▸ **WHAT IS BEING ASKED**
Rewrite the records with "Click" replaced by "Select" and everything else unchanged, leaving out the pictures.

● ● ● ● ●

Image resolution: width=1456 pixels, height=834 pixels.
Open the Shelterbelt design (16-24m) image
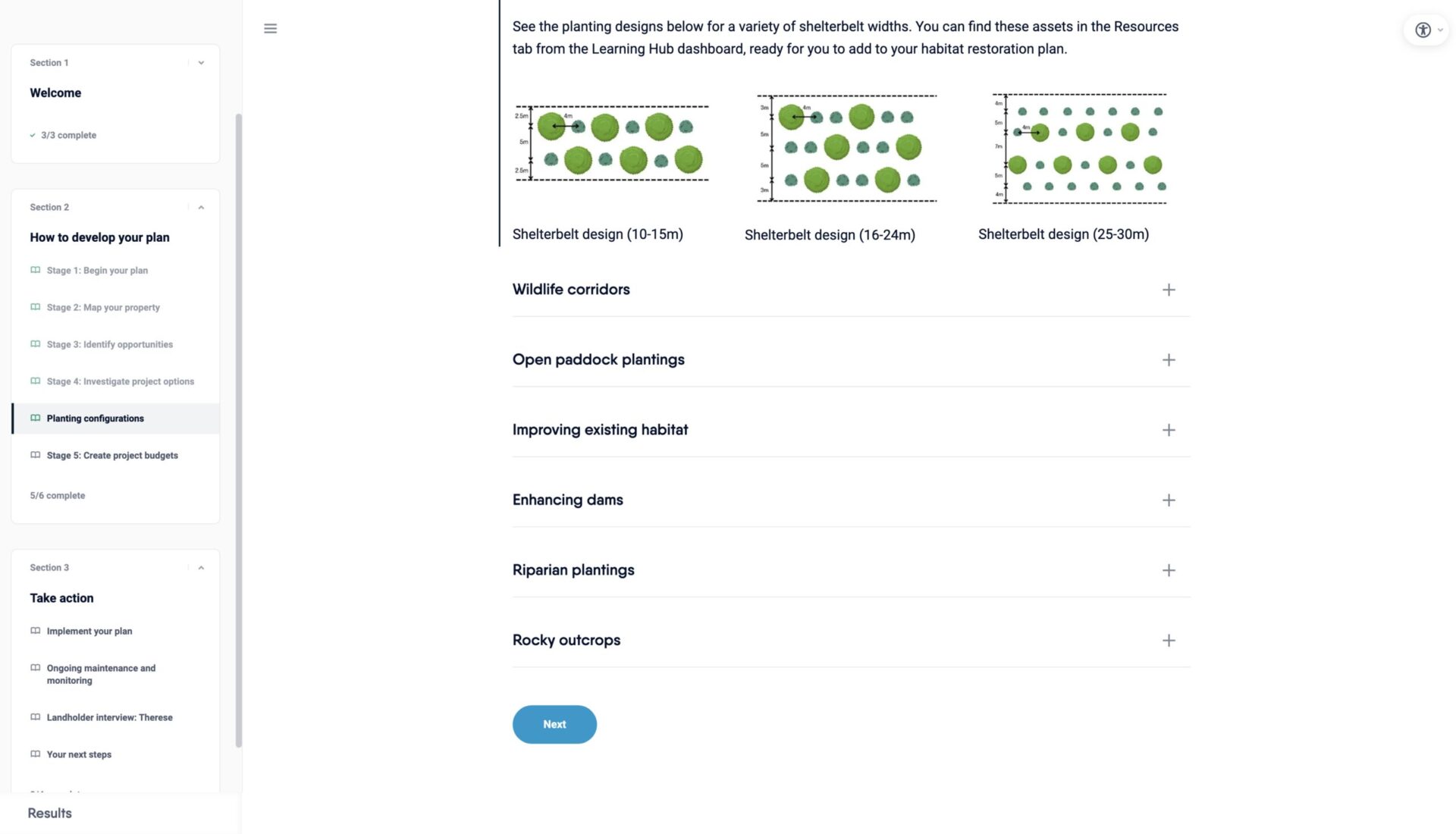[x=847, y=149]
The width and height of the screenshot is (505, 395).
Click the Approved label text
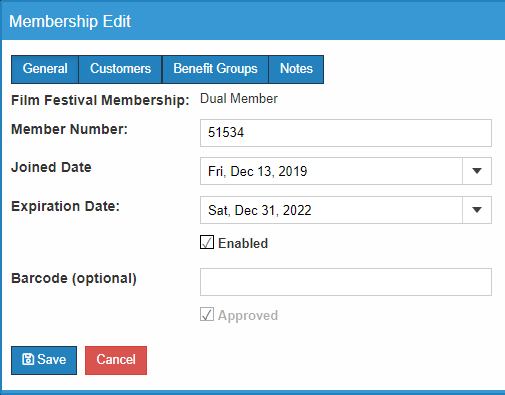[x=248, y=315]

● ● ● ● ●

▸ **EXERCISE OUTPUT**
Image resolution: width=1456 pixels, height=834 pixels.
Open the Shelterbelt design (16-24m) image
[x=847, y=149]
The width and height of the screenshot is (505, 395).
Select the Approved label text
[x=248, y=315]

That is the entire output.